Это же как надо презирать людей, чтобы так упорно стремиться выявить их низменные черты.
Это же как надо отделять себя от людей, как истово доказывать, в первую очередь, себе самому, что люди слабы и ничтожны.
Это ж кем надо быть, чтобы с таким сладострастием потирать ладони, перечисляя сотни часов отснятой плёнки, тысячи страниц стенографии, миллионы долларов бюджета.
Зачем?
Откуда эта гигантомания?
Какая сильная боль стоит за этим,
какое тягостное неприятие собственной человеческой природы,
какое отчаянное осознание несбыточности ухода от собственной природы,
какое болезненное желание эту природу унизить.
Самое смешное, что неприятие собственной природы свойственно именно человеку.
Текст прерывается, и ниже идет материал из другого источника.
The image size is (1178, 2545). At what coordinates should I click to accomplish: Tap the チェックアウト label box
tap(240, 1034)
Года полтора назад мне предлагали поехать в Лондон, посмотреть материалы проекта и сделать некое резюме.
Как я теперь вижу по фейсбуку, это предлагали многим русскоязычным интеллектуалам. Меня даже удивляет, что я оказался в их числе.
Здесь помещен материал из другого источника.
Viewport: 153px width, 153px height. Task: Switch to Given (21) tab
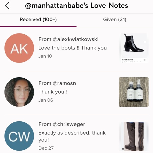tap(115, 20)
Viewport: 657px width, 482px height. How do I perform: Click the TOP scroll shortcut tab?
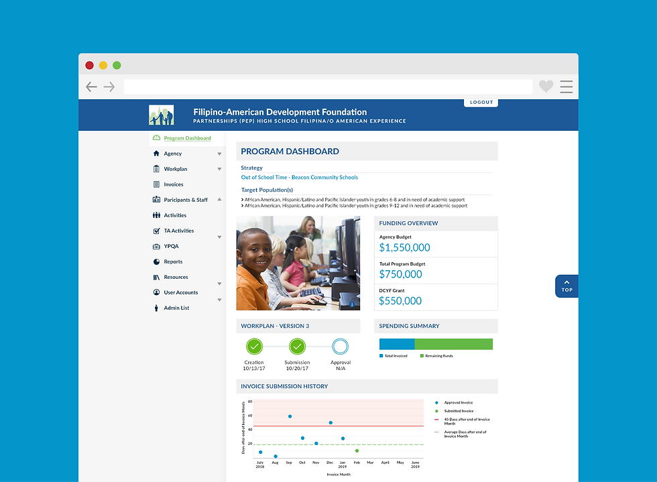(x=566, y=286)
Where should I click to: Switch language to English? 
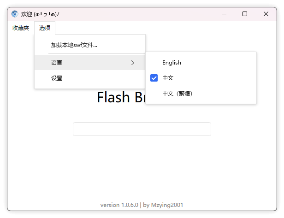coord(172,63)
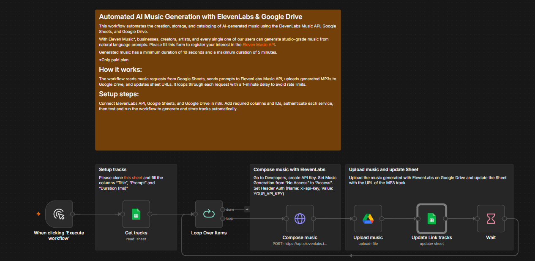Screen dimensions: 535x261
Task: Click the done output connector of Loop Over Items
Action: click(x=223, y=209)
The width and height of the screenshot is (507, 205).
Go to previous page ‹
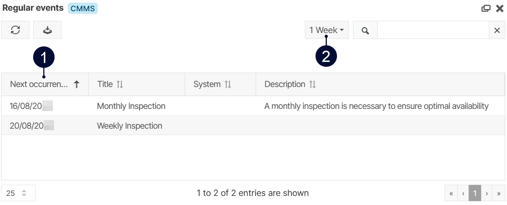click(463, 193)
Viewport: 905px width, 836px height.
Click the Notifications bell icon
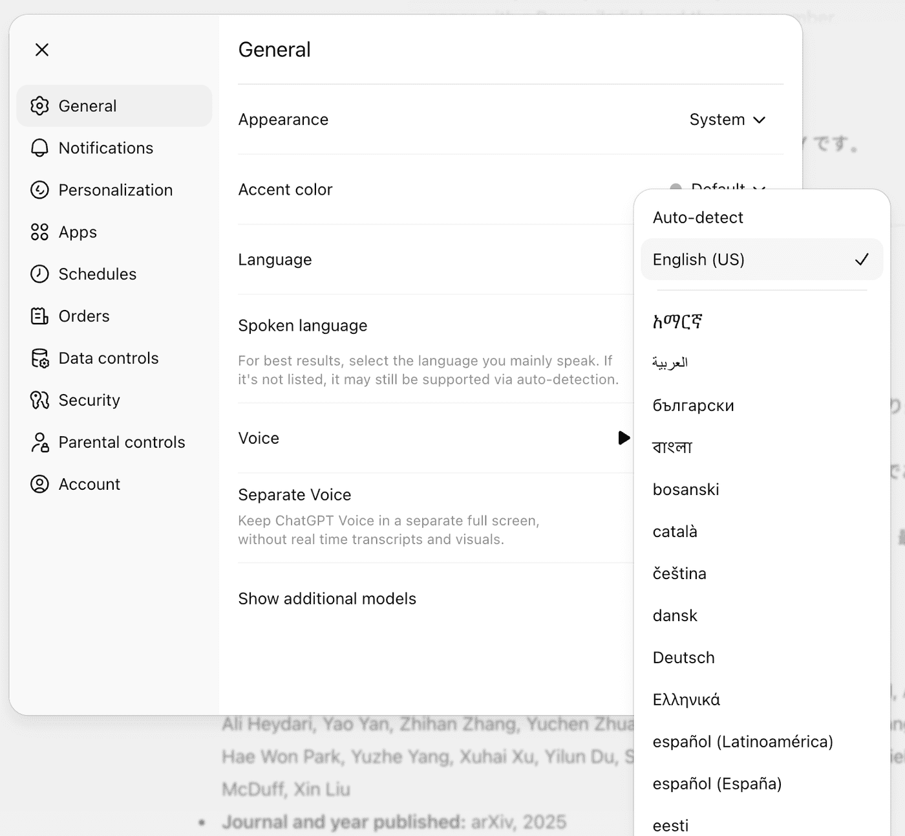click(39, 148)
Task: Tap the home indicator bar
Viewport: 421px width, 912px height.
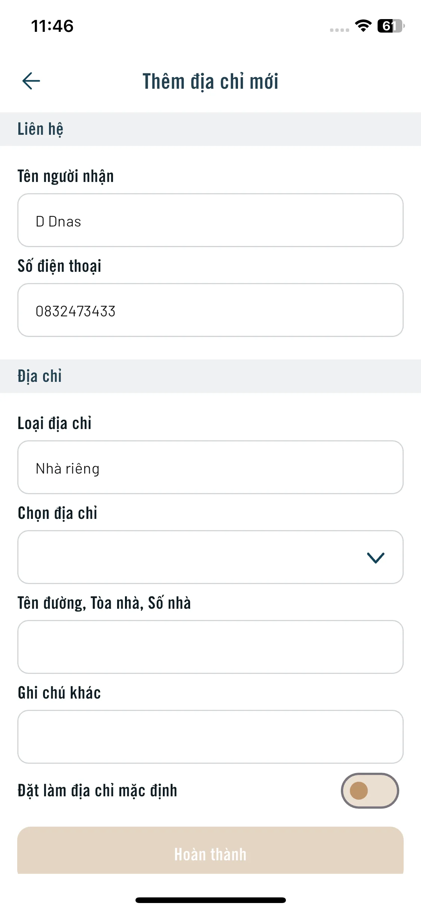Action: 210,900
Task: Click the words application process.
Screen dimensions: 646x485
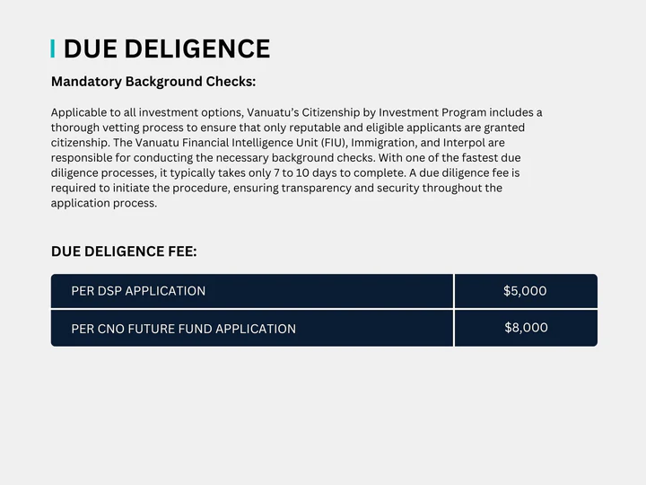Action: pyautogui.click(x=103, y=203)
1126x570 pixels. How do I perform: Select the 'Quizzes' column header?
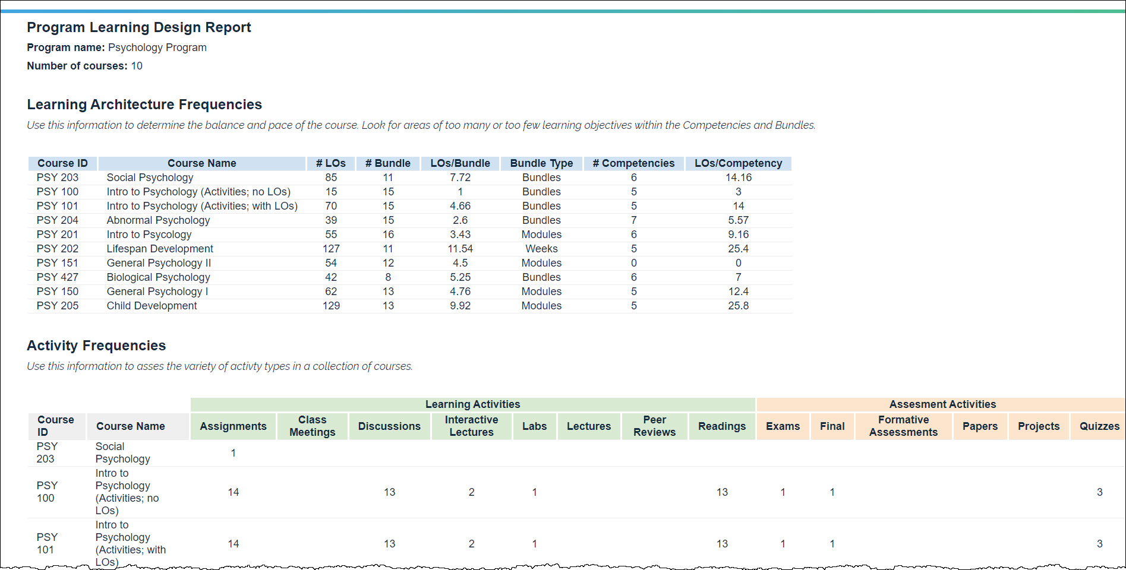[1099, 426]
Я спросил, могут ли они сделать визу моему отцу, тот никогда не был в Лондоне, а для организации сделать визу очень просто.
Они отказались, и я тоже.
Интерес к проекту у меня за семь лет остыл, восторги утихли, отец мне показался дороже.
Его я в Лондон свозил другим путём, получив приглашение от куда более сговорчивой конторы.
Теперь, когда я вижу посты о парижской премьере «Дау», обо всех этих визах, досмотре, обещанных и сорванных событиях, я снова думаю о том, каким огромным потенциалом обладает презрение к людям, страсть унижать людей и быть униженным самому.
Игровой проект про тоталитаризм давно перестал быть игровым, персонажами проекта «Дау» давно перестали быть артисты и гости.
Не знаю, как для специалистов, для меня это проект об одном человеке.
Может показаться, что я сейчас напишу слово «автор».
Нет.
Это проект о человеке вообще.
Это проект о том, как мы боимся красоты, как мы только и заняты тем, чтобы красоту растоптать и унизить, и не где-то там, а прежде всего в самих себе.